## Directions
Please output the lines from the one with "not display application" through the end of the data exactly as written, omitting all pictures.

Dataset entries:
↓↓↓
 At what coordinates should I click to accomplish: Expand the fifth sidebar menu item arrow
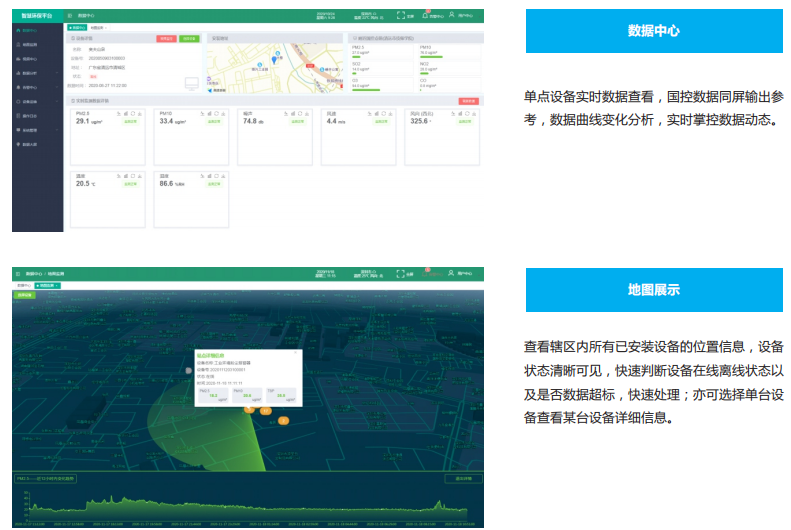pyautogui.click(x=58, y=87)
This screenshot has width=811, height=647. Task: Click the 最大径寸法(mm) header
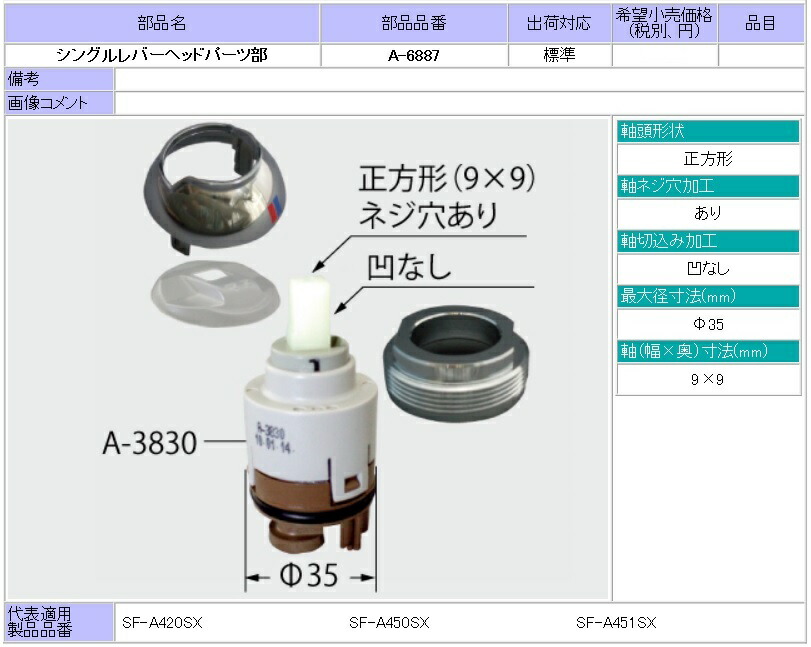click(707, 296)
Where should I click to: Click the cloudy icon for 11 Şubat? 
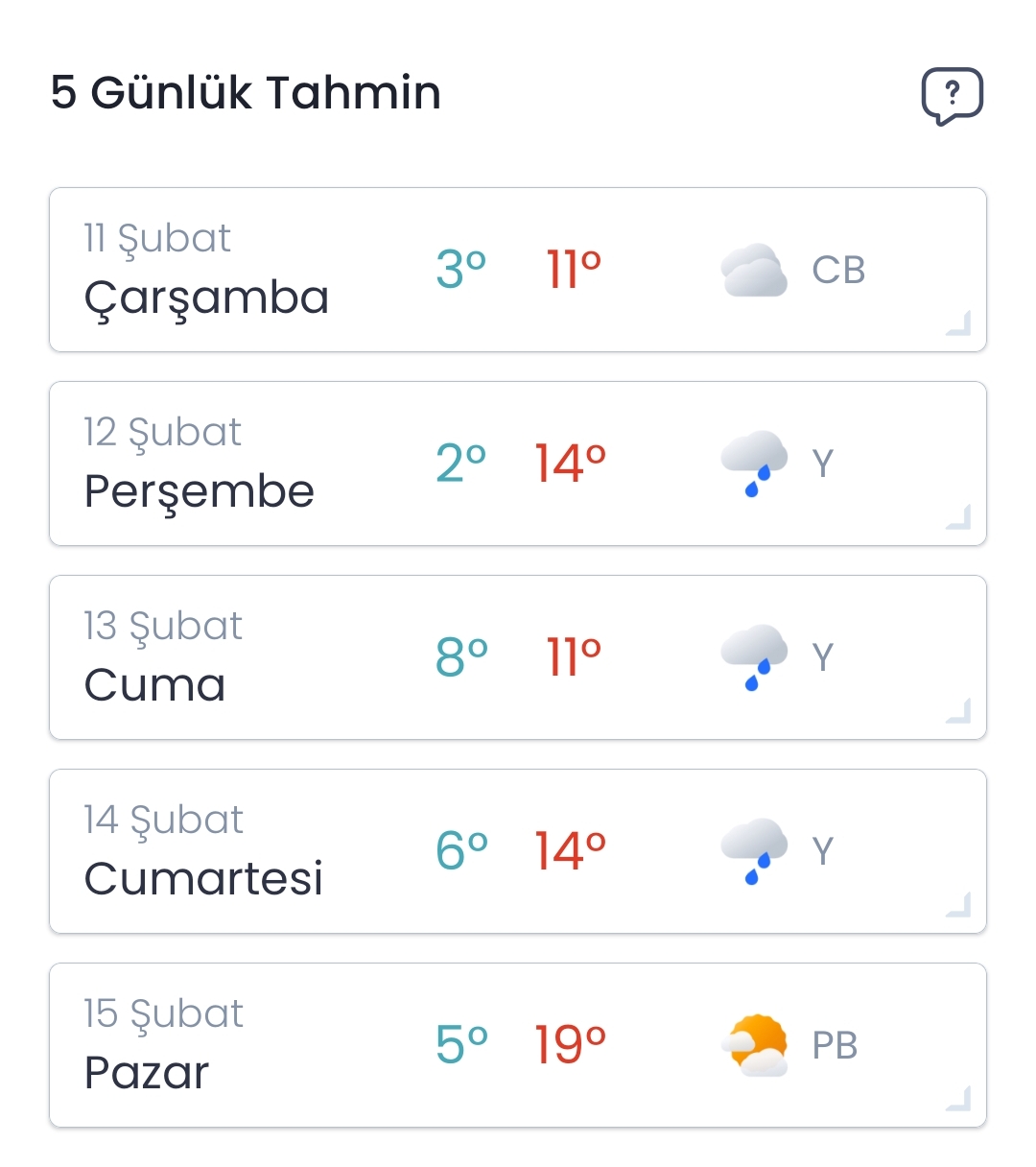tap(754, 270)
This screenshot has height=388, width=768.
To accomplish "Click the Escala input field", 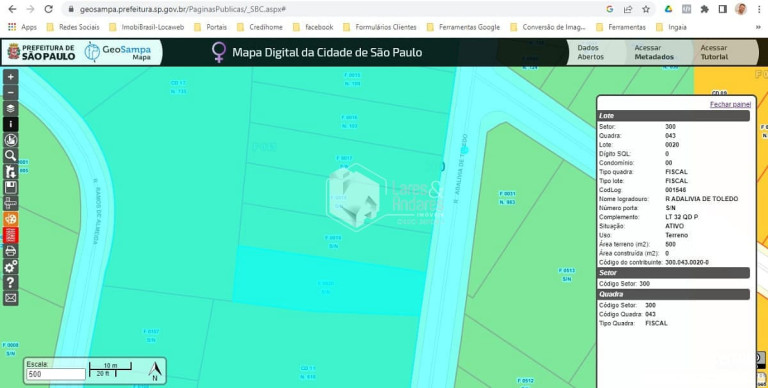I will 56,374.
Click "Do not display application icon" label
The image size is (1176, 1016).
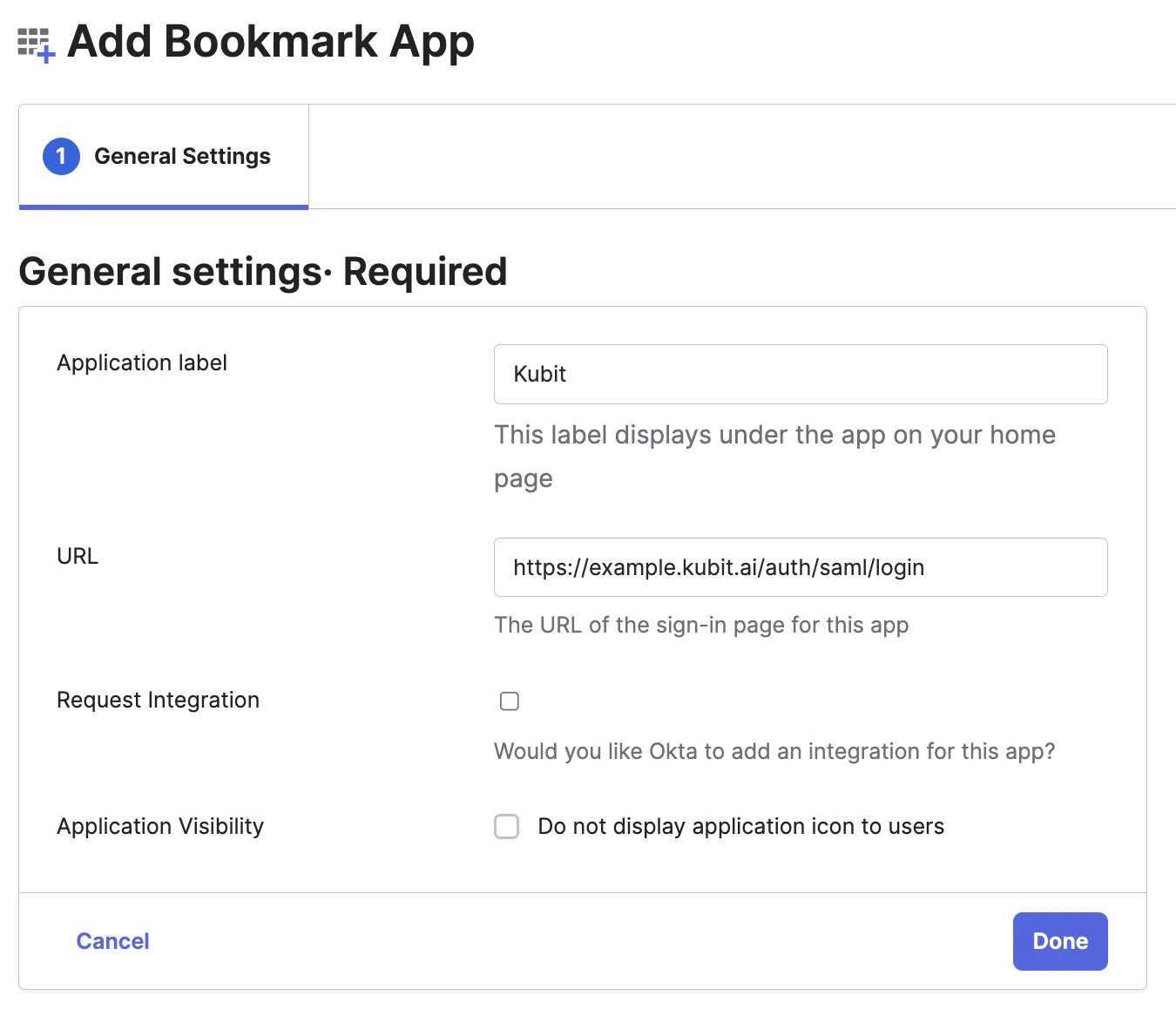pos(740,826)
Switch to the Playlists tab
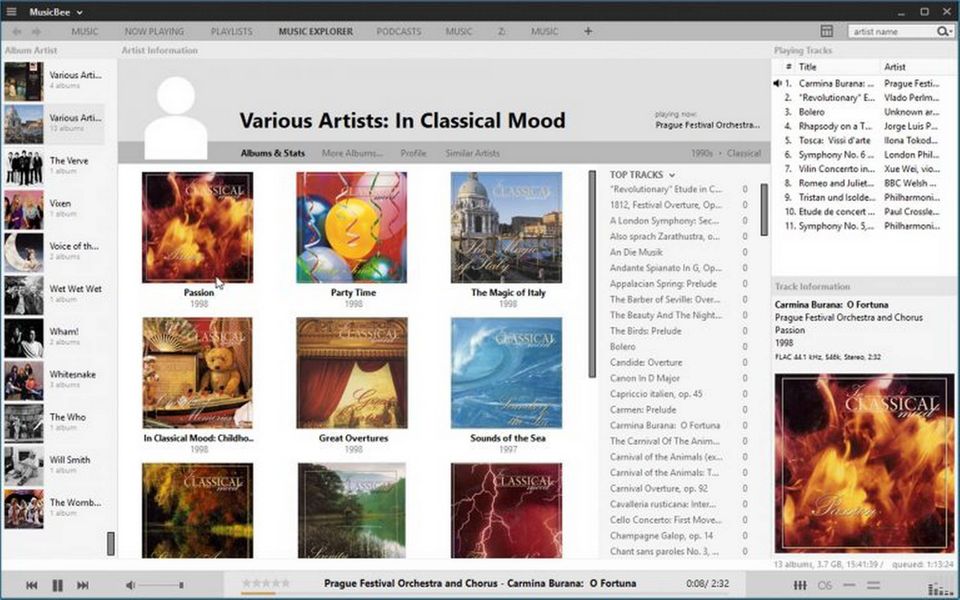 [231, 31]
↑↑↑
## Answer to this task
Click "Do not display application icon" label
The image size is (1176, 1016).
pos(740,826)
Switch to the Playlists tab
 [231, 31]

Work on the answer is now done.